Até que ponto é apropriado chamar o livro de uma genealogia do presente? Quais clichês desgastados você estava tentando dissipar?


Quinn Slobodian

Acho que o livro pretendia ser um corretivo para essa narrativa que se tornou muito comum depois de 2016, com Donald Trump e o Brexit, na qual a extrema direita era entendida como uma resposta e uma crítica aos excessos da globalização neoliberal.

A suposição era de que esses atores da extrema direita buscavam algum tipo de proteção social ou blindagem das populações contra dinâmicas de competição. Mas meu livro mostra que muitos dos líderes proeminentes da extrema direita eram, na verdade, capitalistas radicalizados que buscavam acelerar essas mesmas dinâmicas de competição e rivalidade de uma nova maneira.

O contexto que analiso é o fim da Guerra Fria. Com a morte do comunismo de Estado, havia a preocupação de que o inimigo tivesse mudado de forma e de rosto, porque neoliberais e conservadores ainda sentiam que havia um grande Estado, havia demandas por justiça social e os progressistas não haviam morrido com a União Soviética.

Assim, a partir da década de 1990, pessoas da direita, tanto no campo neoliberal quanto no campo conservador, mais cultural, começaram a se concentrar em novos inimigos — incluindo feministas, antirracistas e ambientalistas. Grande parte da estranheza do momento atual, em que a direita está obcecada pelo marxismo cultural e pela consciência consciente, acredito que decorre dessa transformação após a queda do Muro de Berlim.

Bartolomeo Sala

Por que, então, o título Os Bastardos de Hayek?

Quinn Slobodian

É uma indicação do fato de que alguns dos principais intelectuais que descrevo no livro eram membros do movimento intelectual neoliberal organizado. Eles faziam parte de um grupo relativamente pequeno de pessoas que se reunia regularmente na Sociedade Mont Pelerin para debater as diferentes maneiras pelas quais o capitalismo deveria ser defendido contra seus adversários, incluindo a democracia.

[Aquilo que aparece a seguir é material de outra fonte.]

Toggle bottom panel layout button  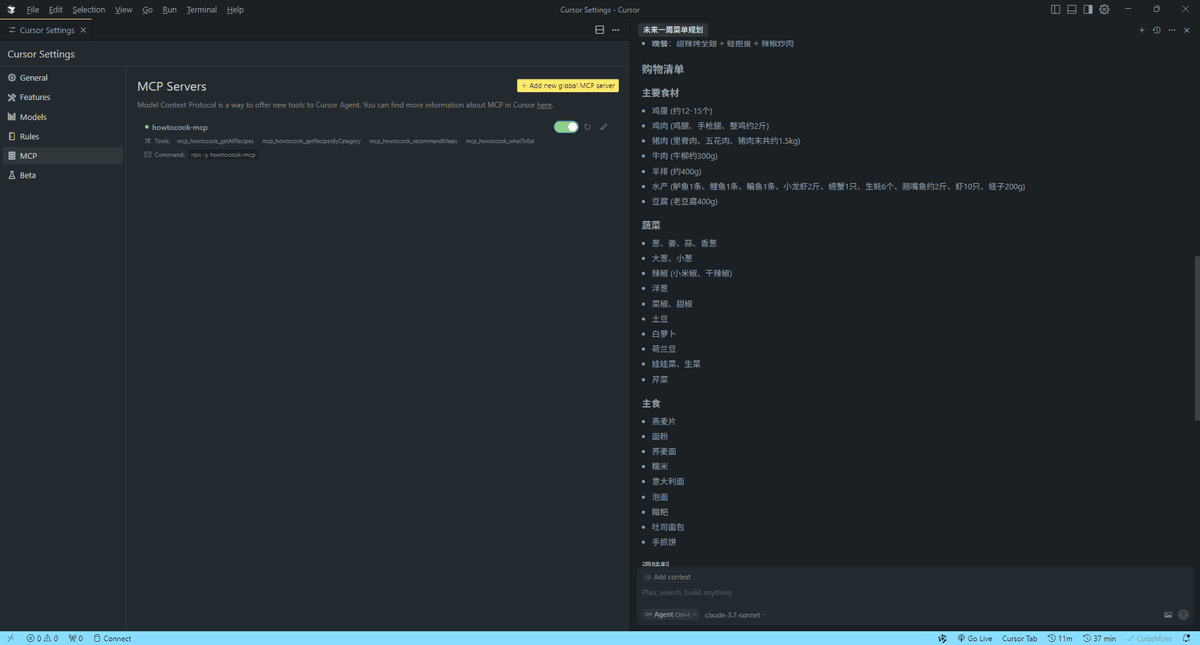point(1072,9)
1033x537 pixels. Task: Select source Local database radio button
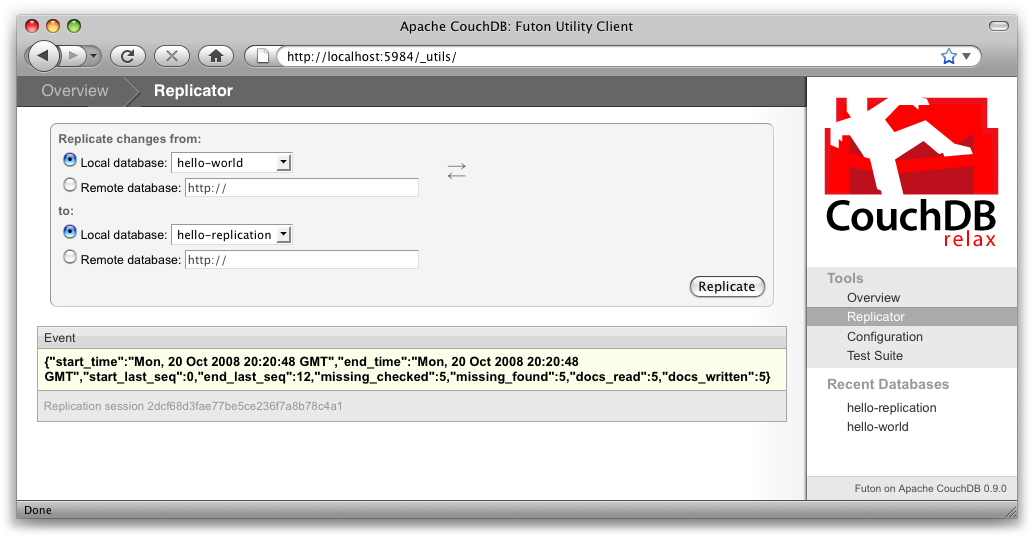click(70, 160)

O próprio Friedrich Hayek tinha uma compreensão evolutiva da natureza humana e da natureza dos mercados. Muitas das pessoas sobre as quais escrevo no livro simplesmente levaram suas ideias para o próximo nível. A evolução cultural se transformou em evolução biológica. As características de mercado dentro das populações se transformaram em ideias de inteligência intrínseca, deficiência e ciência racial.

Portanto, eles são "bastardos" no sentido de que são descendentes intelectualmente de Hayek, mas acho que o estão interpretando mal e levando seu trabalho em direções que ele próprio não teria tomado.

Bartolomeo Sala

Acho que seu livro parece extremamente "do presente", por razões bastante óbvias. Ao mesmo tempo, parece uma continuação orgânica de seus livros anteriores, Globalists e Crack-Up Capitalism. Em que medida você vê o livro como independente e em que medida ele continua o projeto dos outros dois?

Quinn Slobodian

Vejo-o em grande continuidade com os dois livros anteriores e até quase como um fechamento cronológico para eles.

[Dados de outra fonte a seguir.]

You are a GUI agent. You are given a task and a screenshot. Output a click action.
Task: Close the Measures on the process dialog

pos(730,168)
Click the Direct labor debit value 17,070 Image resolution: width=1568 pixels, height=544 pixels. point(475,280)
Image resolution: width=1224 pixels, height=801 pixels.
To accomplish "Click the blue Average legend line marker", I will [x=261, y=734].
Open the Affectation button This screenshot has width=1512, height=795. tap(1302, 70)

Globalists leva em conta o período entre o fim da Primeira Guerra Mundial — especificamente o fim do Império Austro-Húngaro — e a década de 1990. Na época, esse grupo de intelectuais neoliberais acreditava firmemente que era possível criar instituições que se situassem acima do Estado e protegessem os mercados por meio de leis e projetos estatais, o que culminou na Organização Mundial do Comércio, por exemplo — em outras palavras, a ideia de garantir certos direitos ao capital que se sobrepusessem à soberania nacional.

O capitalismo em colapso era sobre pessoas insatisfeitas com esse modelo de expansão e, em vez disso, buscavam oportunidades para reduzir a escala e sair dos arranjos estatais existentes. Assim, o romance de Hong Kong e do microestado como a nova solução para os obstáculos da política de classe e dos movimentos sociais, que se intensificou no final da década de 1970, mas se acelerou de fato nas décadas de 1990 e 2000, com sonhos tecnolibertários de cidades autônomas e Estados privados.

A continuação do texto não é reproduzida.